Clearly it would be an unforgivable sin of ethnocentrism to consider “not thought out” a Zen tale that follows ideals of logic different from those to which we are accustomed; but it is also certain that if our ideal of reasoning is summed up in a certain Western model, consisting of “whereas” and “inasmuch as,” then in these unreviewable books we find illustrious examples of cogito interruptus whose mechanism we must bear in mind. Since cogito interruptus is common both to the insane and to the authors of a reasoned “illogic,” we must understand when it is a defect and when a virtue, and (against all Malthusian custom) a fertilizing virtue, what’s more.
Cogito interruptus is typical of those who see the world inhabited by symbols or symptoms. Like someone who, for example, points to the little box of matches, stares hard into your eyes, and says, “You see, there are seven . . . ,” then gives you a meaningful look, waiting for you to perceive the meaning concealed in that unmistakable sign; or like the inhabitant of a symbolic universe, where every object and every event translates into sign something hyper-Uranian that everyone already knows but wants only to see reconfirmed.
Cogito interruptus is also typical of those who see the world inhabited not by symbols but by symptoms: indubitable signs of something that is neither here below nor up above, but that sooner or later will happen.
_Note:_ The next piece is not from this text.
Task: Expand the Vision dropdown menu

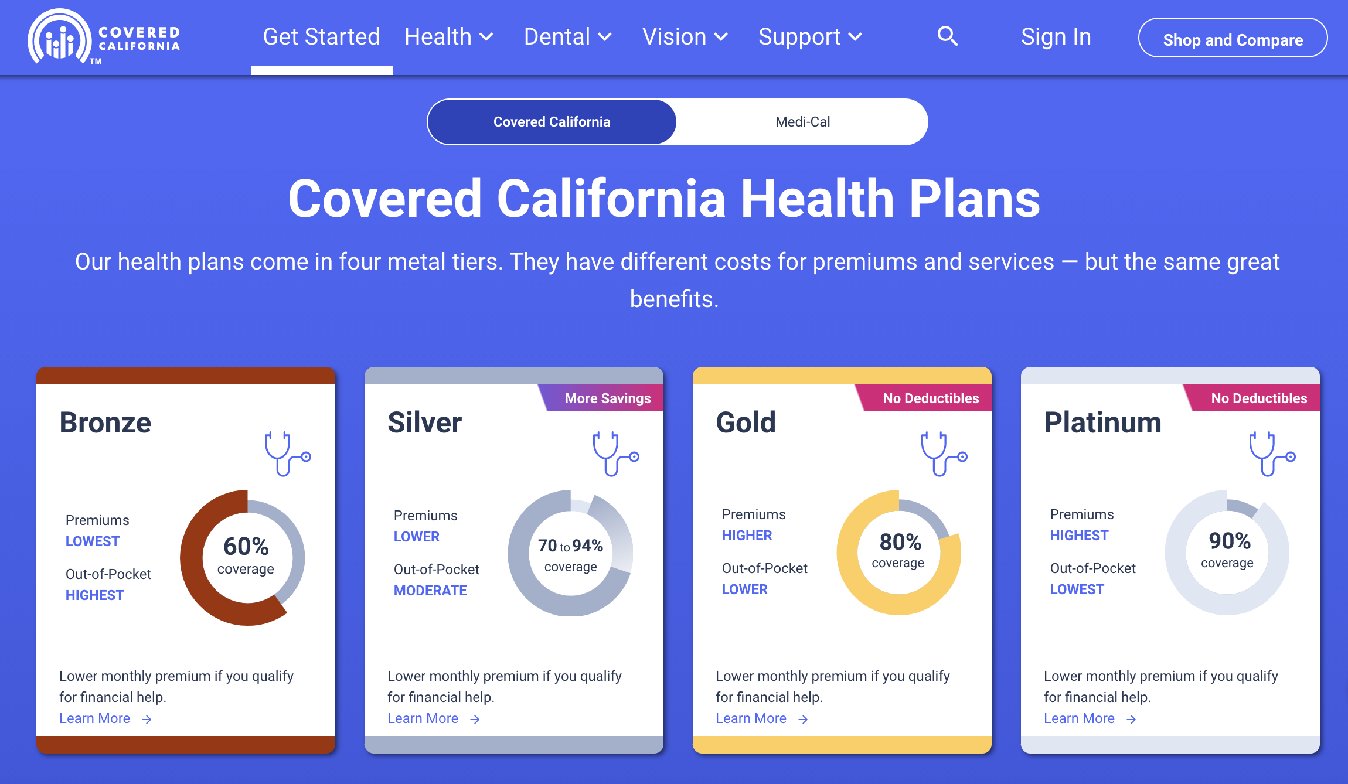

The reviewer’s torment lies in the fact that when a person stares at him and says, “You see, there are seven matches,” the reviewer is already helpless to explain to others the scope of the sign or the symptom; but then when the same person adds, “And consider also, if you want to dispel any doubt, that four swallows flew past today,” then the reviewer is really lost. None of this means that cogito interruptus is not a great prophetic, poetic, psychological technique. Only that it is ineffable. And it takes real faith in cogito interruptus—and a wish that readers understand me—for me to venture to speak of it, no matter what. In discussions of the universe of mass communications and of the technological civilization, cogito interruptus is very fashionable among those whom, on other occasions, we have called the Apocalyptics, who see in the events of the past the symbols of a well-known harmony, and in those of the present the symbols of an inescapable fall (but always through clear references:
Every girl in a miniskirt is entitled to exist only as a decipherable hieroglyph of the end of the world). This view was unknown until today to the so-called Adjusted, who, on the other hand, do not decipher the universe but live in it without problems. Still the attitude is observed by a category we could define as the Hyper-Adjusted, or pentecostal Adjusted, or still better as Parusiacs, affected by the Fourth Eclogue Syndrome, megaphones of the golden age.
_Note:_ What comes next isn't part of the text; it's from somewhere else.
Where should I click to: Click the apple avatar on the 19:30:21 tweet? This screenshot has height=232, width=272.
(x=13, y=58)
If the Apocalyprics were the sad relatives of Noah, the Parusiacs are jolly cousins of the Magi. Recent Italian translations allow us to consider together two books that, in different ways and decades, have had a great success and are listed among the texts to be consulted for any discussion of contemporary civilization. Art in Crisis: The Lost Center by Hans Sedlmayr is a masterpiece of apocalyptic thought;
Understanding Media by Marshall McLuhan is perhaps the most enjoyable and successful text offered us by the Parusiac school.
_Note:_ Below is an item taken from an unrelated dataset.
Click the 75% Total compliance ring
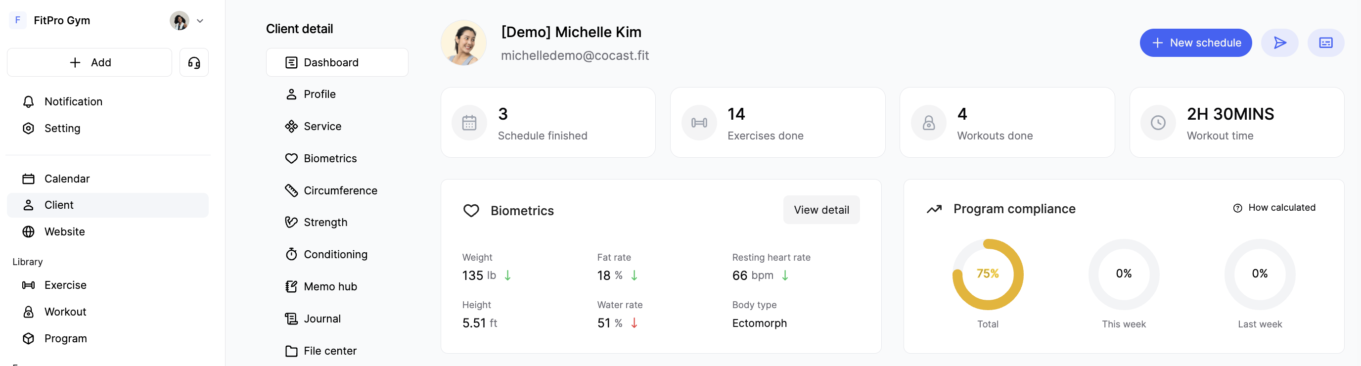click(987, 274)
The reader who deals with both of them is prepared for a dialectical kermesse, an orgy of comparisons and contradictions, in order to see how differently two men reason who see the world from such radically opposed standpoints; but instead he realizes that the two men reason in exactly the same way, and, what’s more, they cite the same supporting arguments.
Or rather, they cite the same events, one seeing them as symbols and the other as symptoms, one enduring them with grim, lamenting significance, the other with a light-hearted optimism, one writing on paper edged in black, the other on a lacy wedding invitation, one prefacing it all with a minus sign, the other with a plus sign— both, however, neglecting to articulate equations, for cogito interruptus demands that symbols and symptoms be flung by the handful, like confetti, and not lined up, bookkeeper style, like little balls on an abacus.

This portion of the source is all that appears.